Un drapeau du groupe Etat islamique. Photo AFP
De retour de Bagdad, deux avocats français ont dénoncé mardi le « transfert illégal » de Syrie en Irak de 47 prisonniers français soupçonnés d'avoir appartenu à l'Etat islamique (EI), accusant Paris de complicité et alertant sur un « désastre sécuritaire annoncé ».
Mes Marie Dosé et Matthieu Bagard se trouvaient à Bagdad de dimanche à lundi pour échanger avec 13 des 47 Français, mandatés par leurs familles.
Les entretiens ont été réalisés en présence de membres du contre-terrorisme irakien, d'après le rapport des avocats consulté mardi par l'AFP en exclusivité.
Les 13 ont déclaré avoir été interpellés entre 2017 et la chute de l'Etat islamique (EI) à Baghouz en mars 2019, puis emprisonnés dans la prison de Dêrik au nord de la Syrie, dans des conditions « extrêmement difficiles », où ils ont été témoins de la mort de quatre autres Français « en raison de carences sévères et de maladies ».
Ils ont raconté avoir été transférés le 21 juillet en Irak, où ils ont désormais environ « deux mètres carrés » chacun dans des cellules collectives.
Ces hommes témoignent de « tortures et traitements inhumains » lors d'interrogatoires pour leur « faire avouer leur présence en Irak » sous l'Etat islamique afin de les faire juger à Bagdad, ont accusé les avocats.

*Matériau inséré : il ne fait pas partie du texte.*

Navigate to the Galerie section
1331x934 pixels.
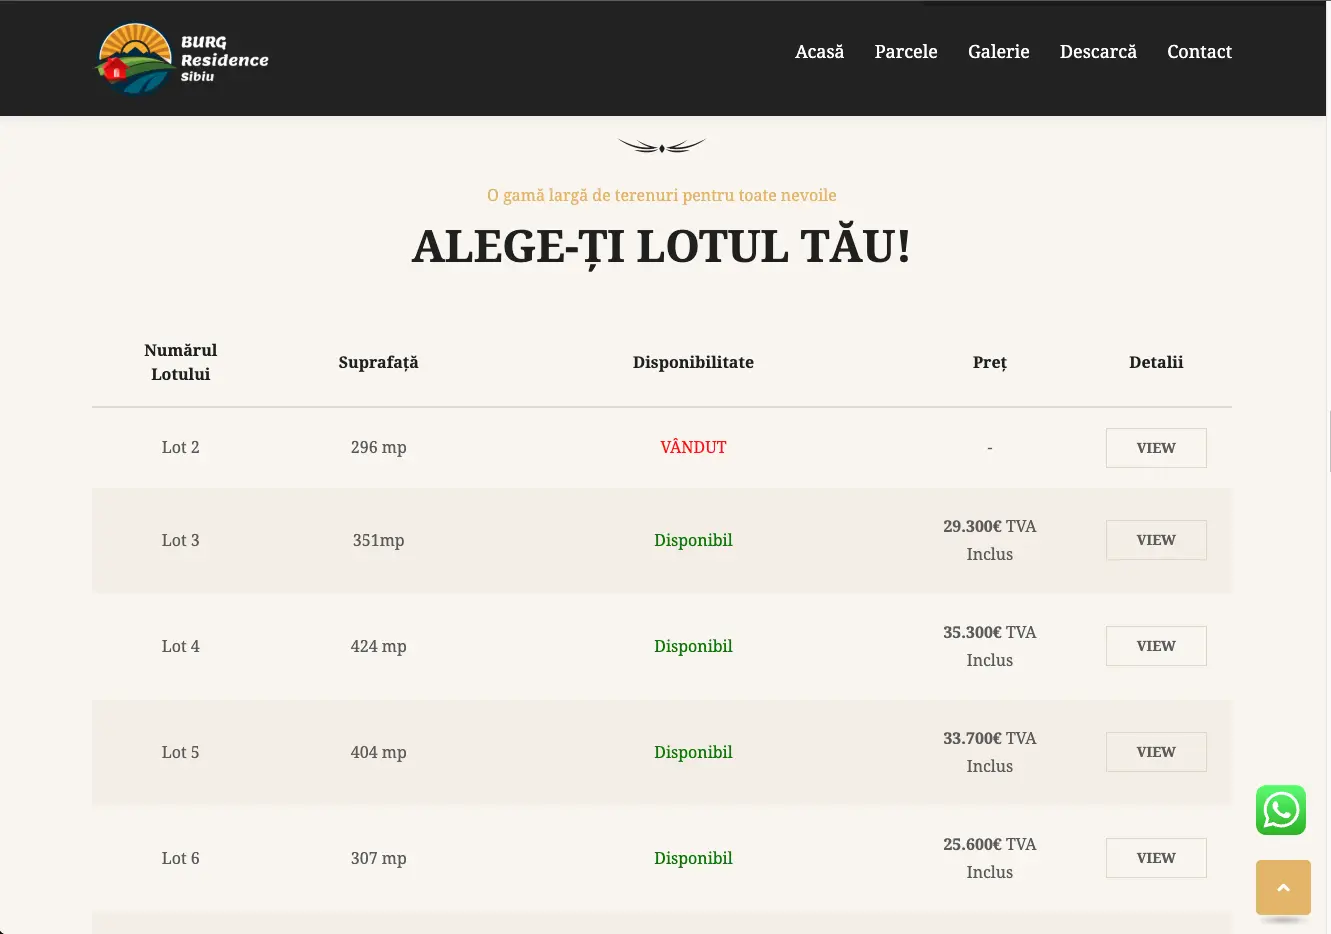click(998, 52)
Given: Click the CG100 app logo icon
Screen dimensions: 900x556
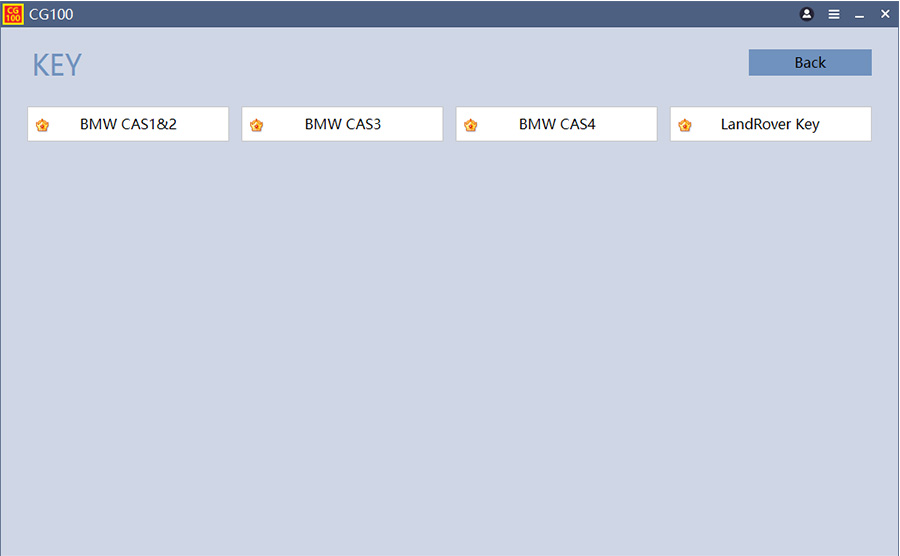Looking at the screenshot, I should point(13,14).
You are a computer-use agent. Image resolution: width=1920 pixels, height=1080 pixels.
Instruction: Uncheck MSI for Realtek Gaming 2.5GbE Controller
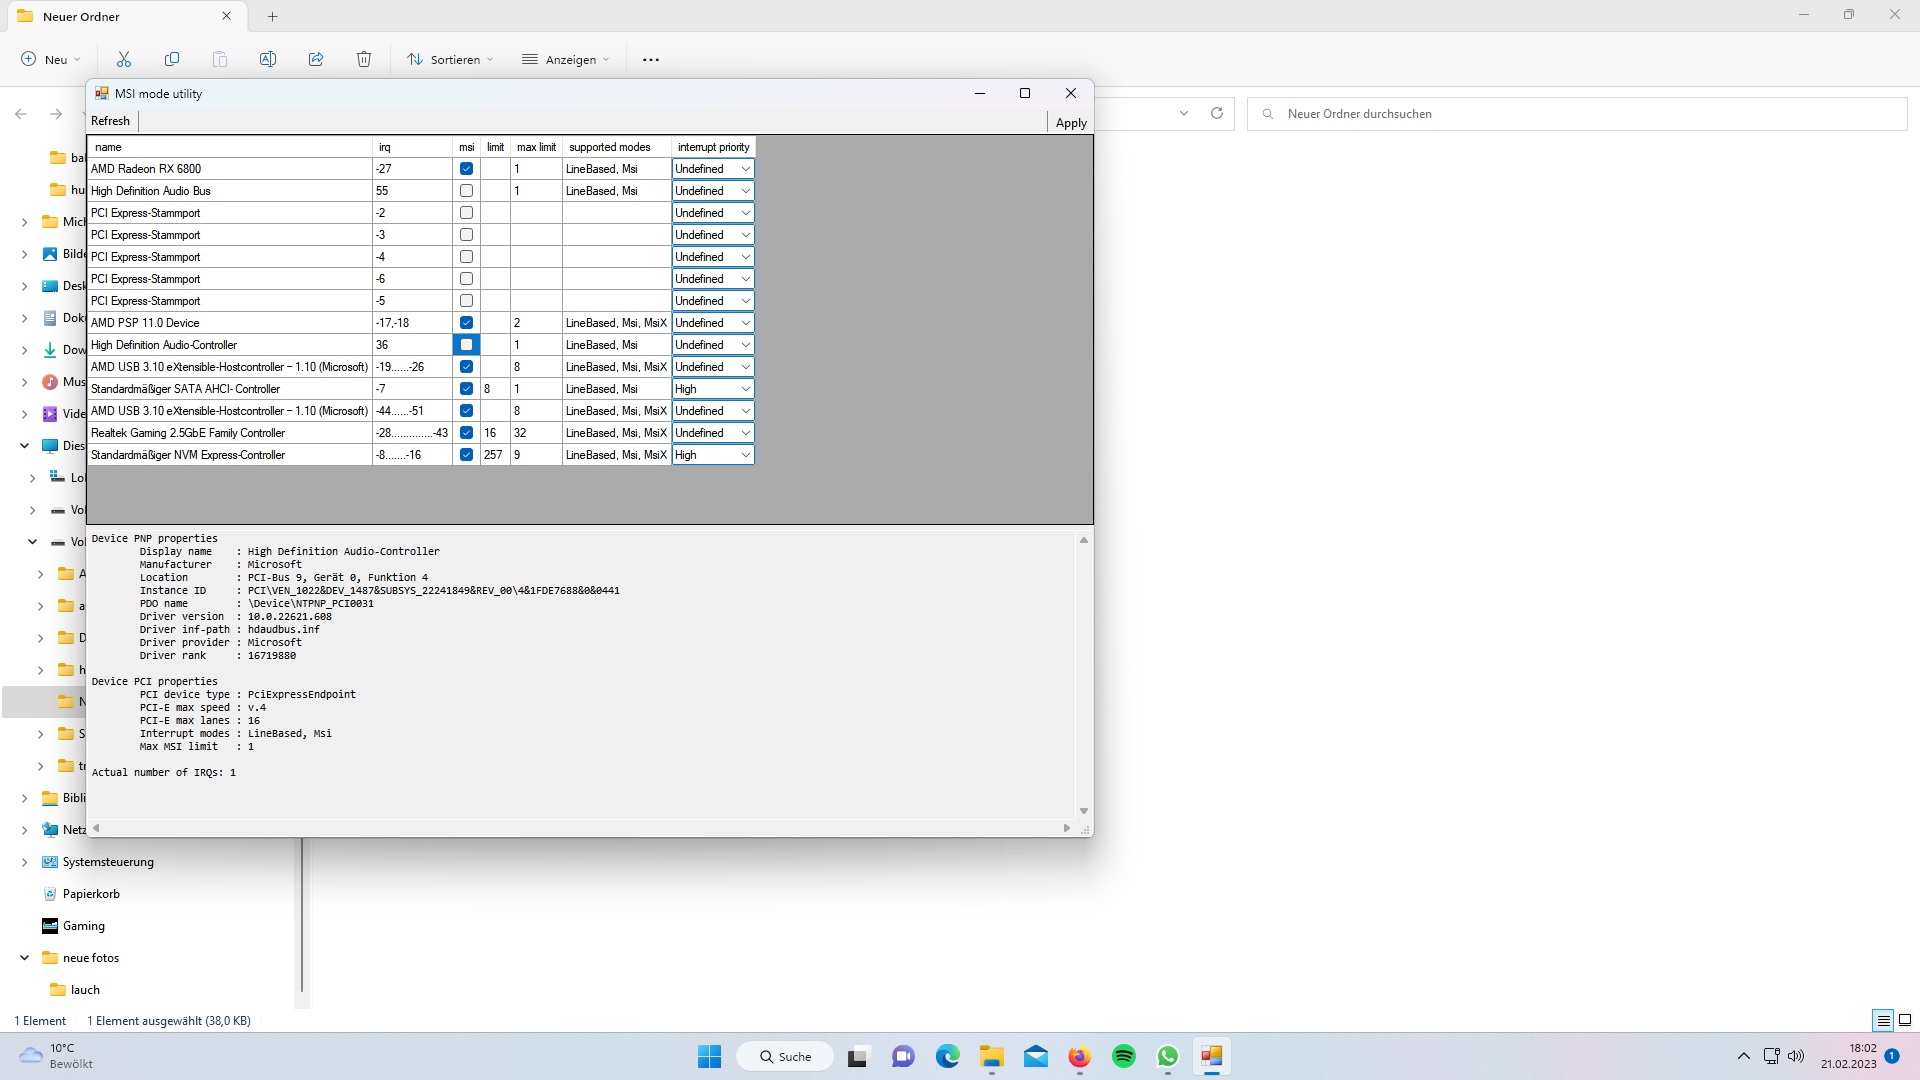click(x=466, y=433)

Ces transferts rappellent ceux de 11 Français, condamnés à mort en Irak en 2019, leur peine ayant ensuite été commuée en 2023 à la prison à vie. « Un simulacre d'audience », où ils « n'ont jamais eu accès à leur dossier, ni à un interprète, ni à une défense effective », s'indignent les avocats.
Ces 11 jihadistes présumés, également visés par des enquêtes terroristes françaises, demandent actuellement à purger leur peine en France.
« Six ans plus tard, la France récidive donc en se rendant complice du transfert illégal de 47 ressortissants français du nord-est syrien à Bagdad », ont accusé Mes Bagard et Dosé. Et « parmi eux, un jeune majeur qui a été emmené en Syrie par sa mère alors qu’il était âgé de 11 ou 12 ans, et qui était jusqu'alors détenu au centre de réhabilitation d'Orkesh » en Syrie.
Pour les conseils, ces transferts constituent « la marque d'une faiblesse qui en dit long sur nos renonciations et le signe d'un désastre sécuritaire annoncé ».
D'un côté, la justice antiterroriste française travaille à décortiquer les parcours des jihadistes présumés, et des associations de victimes sont favorables au rapatriement des suspects pour permettre des enquêtes transparentes.
Mais de l'autre, l'Etat français « sous-traite le sort judiciaire de ses propres ressortissants à l'Irak » et prend le risque d'une perte d'informations pour la lutte antiterroriste française, estime Me Bagard.